> [SET PROBLEM]
Rewrite the listing below, replacing "Material properties" with "Material settings" and keeping everything else the same.

> [ENTRIES PROVIDED]
>> BEGIN
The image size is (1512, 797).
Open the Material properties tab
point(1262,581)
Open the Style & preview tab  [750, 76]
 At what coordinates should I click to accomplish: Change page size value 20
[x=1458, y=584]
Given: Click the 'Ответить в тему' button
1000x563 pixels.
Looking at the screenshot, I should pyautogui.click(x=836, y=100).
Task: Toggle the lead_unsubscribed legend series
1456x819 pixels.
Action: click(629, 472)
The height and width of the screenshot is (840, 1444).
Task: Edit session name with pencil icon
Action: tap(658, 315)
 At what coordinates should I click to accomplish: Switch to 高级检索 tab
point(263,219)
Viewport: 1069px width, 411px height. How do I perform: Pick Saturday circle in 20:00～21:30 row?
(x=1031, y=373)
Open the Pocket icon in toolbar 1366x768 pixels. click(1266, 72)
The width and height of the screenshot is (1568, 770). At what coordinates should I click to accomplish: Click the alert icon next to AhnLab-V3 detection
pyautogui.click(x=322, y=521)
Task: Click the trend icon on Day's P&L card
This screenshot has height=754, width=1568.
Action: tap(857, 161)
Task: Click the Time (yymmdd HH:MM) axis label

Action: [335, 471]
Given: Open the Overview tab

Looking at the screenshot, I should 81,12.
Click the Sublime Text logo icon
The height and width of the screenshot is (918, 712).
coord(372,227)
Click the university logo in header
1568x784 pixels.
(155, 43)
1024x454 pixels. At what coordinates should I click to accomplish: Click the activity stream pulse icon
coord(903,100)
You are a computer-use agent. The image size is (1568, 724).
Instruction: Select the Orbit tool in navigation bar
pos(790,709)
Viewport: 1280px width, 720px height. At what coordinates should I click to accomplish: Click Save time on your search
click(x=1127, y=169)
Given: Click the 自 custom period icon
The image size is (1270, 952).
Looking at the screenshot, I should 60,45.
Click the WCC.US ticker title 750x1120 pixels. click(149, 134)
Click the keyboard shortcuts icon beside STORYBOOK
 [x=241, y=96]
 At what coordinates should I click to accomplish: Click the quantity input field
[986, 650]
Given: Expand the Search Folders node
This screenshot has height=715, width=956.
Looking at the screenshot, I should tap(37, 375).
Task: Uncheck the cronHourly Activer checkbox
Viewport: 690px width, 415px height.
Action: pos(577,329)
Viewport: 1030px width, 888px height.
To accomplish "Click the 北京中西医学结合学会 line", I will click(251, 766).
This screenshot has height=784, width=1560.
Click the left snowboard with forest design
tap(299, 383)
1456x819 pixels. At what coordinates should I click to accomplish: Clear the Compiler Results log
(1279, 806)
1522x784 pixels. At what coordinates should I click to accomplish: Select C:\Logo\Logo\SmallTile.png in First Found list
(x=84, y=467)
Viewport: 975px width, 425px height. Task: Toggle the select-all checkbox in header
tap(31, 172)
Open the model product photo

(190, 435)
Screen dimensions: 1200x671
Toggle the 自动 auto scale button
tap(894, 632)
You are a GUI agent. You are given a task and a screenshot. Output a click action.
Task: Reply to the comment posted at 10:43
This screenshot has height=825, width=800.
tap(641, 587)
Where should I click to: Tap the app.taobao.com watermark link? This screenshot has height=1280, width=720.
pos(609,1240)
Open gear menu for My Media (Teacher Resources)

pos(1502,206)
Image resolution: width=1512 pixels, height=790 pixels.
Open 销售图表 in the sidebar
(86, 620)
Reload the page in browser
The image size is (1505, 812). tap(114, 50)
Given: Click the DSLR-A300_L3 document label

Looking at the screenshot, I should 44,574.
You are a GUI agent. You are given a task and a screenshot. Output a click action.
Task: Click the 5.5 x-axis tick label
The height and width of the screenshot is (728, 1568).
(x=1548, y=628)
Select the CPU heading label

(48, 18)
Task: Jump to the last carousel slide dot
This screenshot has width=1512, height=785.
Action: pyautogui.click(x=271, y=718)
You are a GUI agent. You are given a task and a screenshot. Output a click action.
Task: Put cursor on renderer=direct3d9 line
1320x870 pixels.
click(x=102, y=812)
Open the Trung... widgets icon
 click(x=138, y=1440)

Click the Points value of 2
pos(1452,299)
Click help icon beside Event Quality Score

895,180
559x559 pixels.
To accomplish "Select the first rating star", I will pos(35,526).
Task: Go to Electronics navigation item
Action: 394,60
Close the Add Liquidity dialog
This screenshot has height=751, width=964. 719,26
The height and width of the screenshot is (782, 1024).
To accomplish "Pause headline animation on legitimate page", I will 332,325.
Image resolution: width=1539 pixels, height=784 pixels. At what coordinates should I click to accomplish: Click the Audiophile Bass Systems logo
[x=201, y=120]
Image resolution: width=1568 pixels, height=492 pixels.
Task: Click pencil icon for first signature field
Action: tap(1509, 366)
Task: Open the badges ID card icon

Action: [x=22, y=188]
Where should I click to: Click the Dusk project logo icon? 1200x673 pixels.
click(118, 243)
>> END
> [ANSWER TO THIS EXERCISE]
The image size is (1512, 797).
Open the Material settings tab
point(1262,581)
Open the Style & preview tab  [750, 76]
 At what coordinates should I click to accomplish: Change page size value 20
[x=1458, y=584]
Given: Click the 'Ответить в тему' button
1000x563 pixels.
Looking at the screenshot, I should pyautogui.click(x=836, y=100).
Task: Toggle the lead_unsubscribed legend series
1456x819 pixels.
Action: click(629, 472)
The height and width of the screenshot is (840, 1444).
Task: Edit session name with pencil icon
Action: tap(658, 315)
 At what coordinates should I click to accomplish: Switch to 高级检索 tab
point(263,219)
Viewport: 1069px width, 411px height. How do I perform: Pick Saturday circle in 20:00～21:30 row?
(x=1031, y=373)
Open the Pocket icon in toolbar 1366x768 pixels. click(1266, 72)
The width and height of the screenshot is (1568, 770). At what coordinates should I click to accomplish: Click the alert icon next to AhnLab-V3 detection
pyautogui.click(x=322, y=521)
Task: Click the trend icon on Day's P&L card
This screenshot has height=754, width=1568.
Action: tap(857, 161)
Task: Click the Time (yymmdd HH:MM) axis label

Action: [335, 471]
Given: Open the Overview tab

Looking at the screenshot, I should 81,12.
Click the Sublime Text logo icon
The height and width of the screenshot is (918, 712).
coord(372,227)
Click the university logo in header
1568x784 pixels.
(155, 43)
1024x454 pixels. At what coordinates should I click to accomplish: Click the activity stream pulse icon
coord(903,100)
You are a computer-use agent. The image size is (1568, 724).
Instruction: Select the Orbit tool in navigation bar
pos(790,709)
Viewport: 1280px width, 720px height. At what coordinates should I click to accomplish: Click Save time on your search
click(x=1127, y=169)
Given: Click the 自 custom period icon
The image size is (1270, 952).
Looking at the screenshot, I should 60,45.
Click the WCC.US ticker title 750x1120 pixels. click(149, 134)
Click the keyboard shortcuts icon beside STORYBOOK
 [x=241, y=96]
 At what coordinates should I click to accomplish: Click the quantity input field
[986, 650]
Given: Expand the Search Folders node
This screenshot has height=715, width=956.
Looking at the screenshot, I should tap(37, 375).
Task: Uncheck the cronHourly Activer checkbox
Viewport: 690px width, 415px height.
Action: pos(577,329)
Viewport: 1030px width, 888px height.
To accomplish "Click the 北京中西医学结合学会 line", I will click(251, 766).
This screenshot has height=784, width=1560.
Click the left snowboard with forest design
tap(299, 383)
1456x819 pixels. At what coordinates should I click to accomplish: Clear the Compiler Results log
(1279, 806)
1522x784 pixels. At what coordinates should I click to accomplish: Select C:\Logo\Logo\SmallTile.png in First Found list
(x=84, y=467)
Viewport: 975px width, 425px height. Task: Toggle the select-all checkbox in header
tap(31, 172)
Open the model product photo

(190, 435)
Screen dimensions: 1200x671
Toggle the 自动 auto scale button
tap(894, 632)
You are a GUI agent. You are given a task and a screenshot. Output a click action.
Task: Reply to the comment posted at 10:43
This screenshot has height=825, width=800.
tap(641, 587)
Where should I click to: Tap the app.taobao.com watermark link? This screenshot has height=1280, width=720.
pos(609,1240)
Open gear menu for My Media (Teacher Resources)

pos(1502,206)
Image resolution: width=1512 pixels, height=790 pixels.
Open 销售图表 in the sidebar
(86, 620)
Reload the page in browser
The image size is (1505, 812). tap(114, 50)
Given: Click the DSLR-A300_L3 document label

Looking at the screenshot, I should 44,574.
You are a GUI agent. You are given a task and a screenshot. Output a click action.
Task: Click the 5.5 x-axis tick label
The height and width of the screenshot is (728, 1568).
(x=1548, y=628)
Select the CPU heading label

(48, 18)
Task: Jump to the last carousel slide dot
This screenshot has width=1512, height=785.
Action: pyautogui.click(x=271, y=718)
You are a GUI agent. You are given a task and a screenshot. Output a click action.
Task: Put cursor on renderer=direct3d9 line
1320x870 pixels.
click(x=102, y=812)
Open the Trung... widgets icon
 click(x=138, y=1440)

Click the Points value of 2
pos(1452,299)
Click help icon beside Event Quality Score

895,180
559x559 pixels.
To accomplish "Select the first rating star", I will pos(35,526).
Task: Go to Electronics navigation item
Action: 394,60
Close the Add Liquidity dialog
This screenshot has height=751, width=964. 719,26
The height and width of the screenshot is (782, 1024).
To accomplish "Pause headline animation on legitimate page", I will 332,325.
Image resolution: width=1539 pixels, height=784 pixels. At what coordinates should I click to accomplish: Click the Audiophile Bass Systems logo
[x=201, y=120]
Image resolution: width=1568 pixels, height=492 pixels.
Task: Click pencil icon for first signature field
Action: tap(1509, 366)
Task: Open the badges ID card icon

Action: [x=22, y=188]
Where should I click to: Click the Dusk project logo icon? 1200x673 pixels.
click(118, 243)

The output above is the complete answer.